The protagonist in David Yoon’s City of Orange lives in a bivouac under a bridge in a post-apocalyptic world. He eventually learns that his name is Adam Chung, but as the story opens Adam doesn’t remember his name or what caused the apocalypse or where all the people went. Snippets of memory return to him as the novel progresses, including memories of a wife and child, but he isn’t ready to remember their names and doesn’t know if he will ever be ready.

Adam meets an old man who answers every question with the word “berries.” He meets an 8-year-old kid named Clay who gives him some information from a child’s innocent perspective. Most of the time, the protagonist talks to crows and imagines them holding up their end of the conversation. He also carries on internal conversations with Byron, a pre-apocalyptic friend whose humor and advice the protagonist appreciates, even if Byron isn’t actually there.

Adam doesn’t know how he came to be living under a bridge. He’s afraid to explore, afraid of what he might find. He’s discovered one dead body and doesn’t want to repeat that experience, but his larger fear is of discovering more of his lost past. Adam’s scavenging is therefore limited, although Clay seems to have an ample supply of goods that Adam believes to be scarce: canned food, soap, medicine. Clay’s home even seems to have electricity, presumably from solar cells. Adam thinks he should meet Clay’s mom but doesn’t want to spook her. Maybe Adam just isn’t ready to rejoin the company of adults. Or maybe he isn’t ready to recognize the truth about the world he now inhabits.

Regardless of what the novel initially seems to be about, City of Orange is a novel of grief and the pain of loss. The subject matter is dark, but the story is seasoned with light moments to keep it from becoming oppressive. Adam’s backstory is tragic and moving while the story of Adam’s unsettling present is crafted to hold the reader’s attention until its true nature becomes clear.
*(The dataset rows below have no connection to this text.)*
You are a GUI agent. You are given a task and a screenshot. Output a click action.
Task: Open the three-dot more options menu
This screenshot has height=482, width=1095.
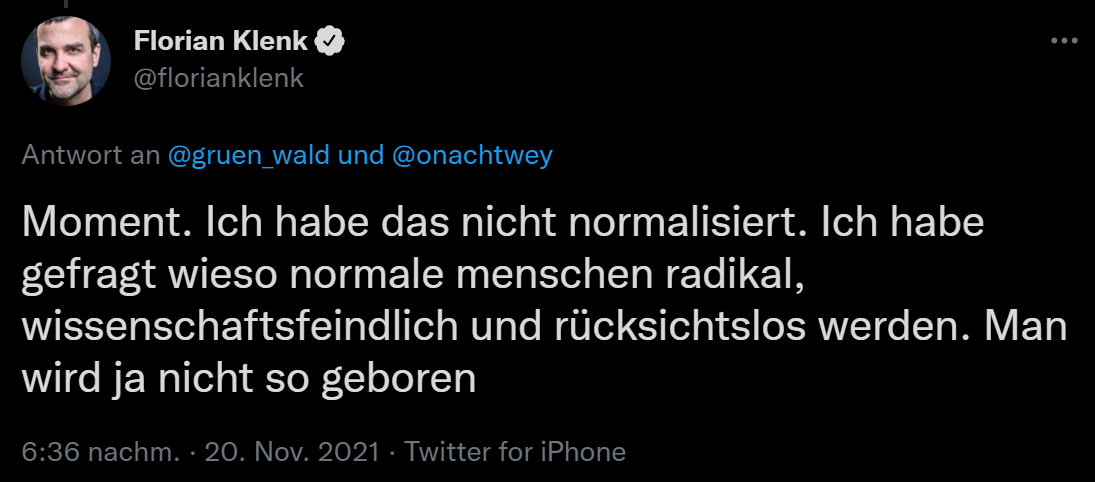click(x=1064, y=42)
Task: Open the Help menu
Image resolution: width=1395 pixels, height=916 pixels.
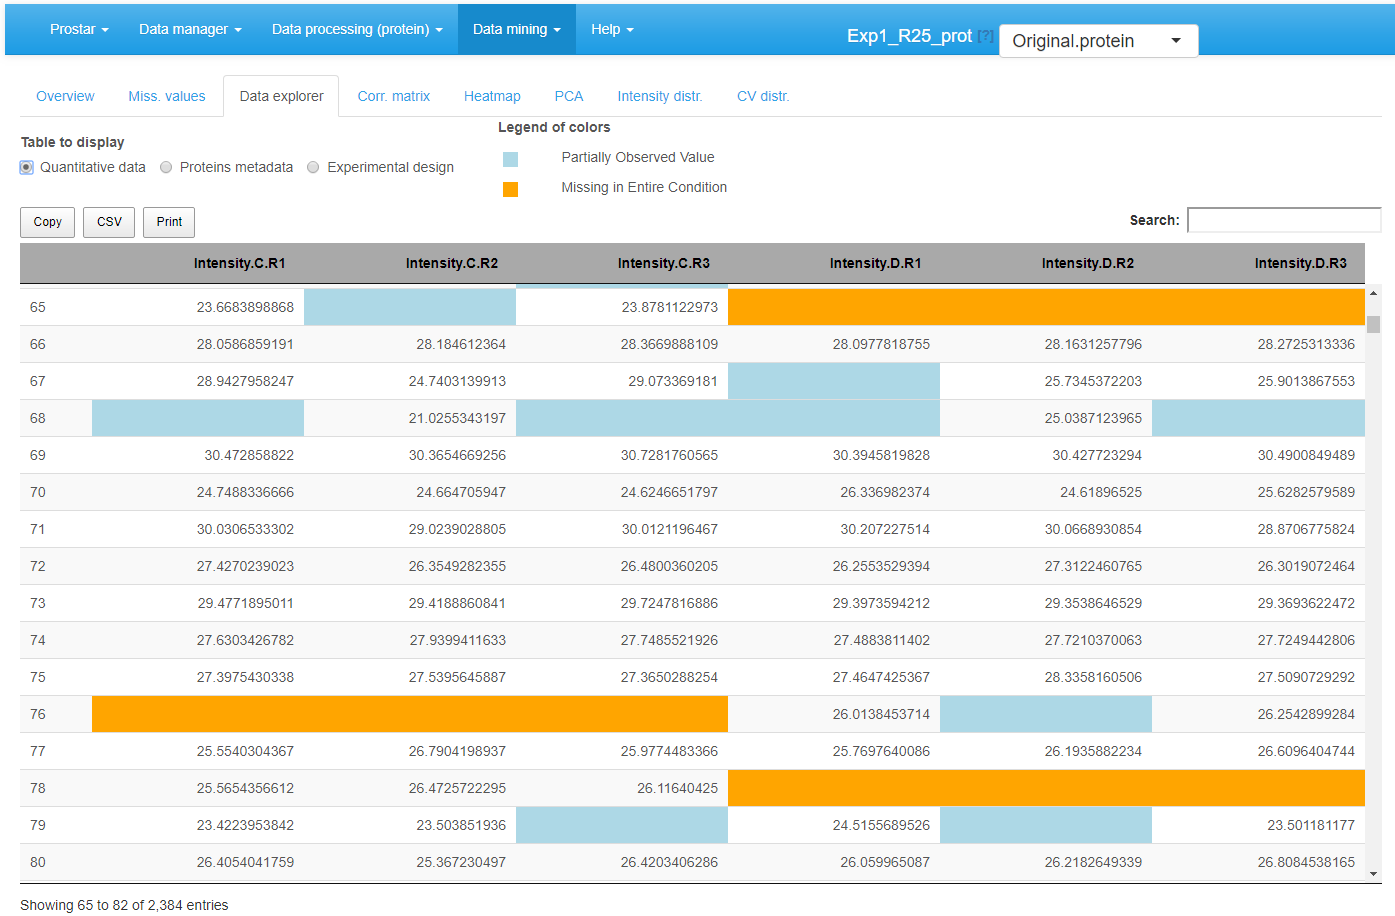Action: (x=611, y=29)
Yoon weaves social commentary into the background without turning the larger story into a polemic. A white guy doesn’t understand why a Korean American is offended to be addressed as Charlie. The internet feeds a lust for videos that end in gory death. Toxic comments on the video of a fatal traffic accident capture the modern need to revel in rudeness.

City of Orange is a post-apocalyptic story, but the apocalypse isn’t one a reader might expect. Whether events quality as apocalyptic might be a matter of perspective. Yoon’s novel is, in part, a reminder of the need to live in the present, to appreciate what we have before it’s lost. But the novel is also a reminder that, although it takes time to process and accept tragedy, moving forward is both possible and essential.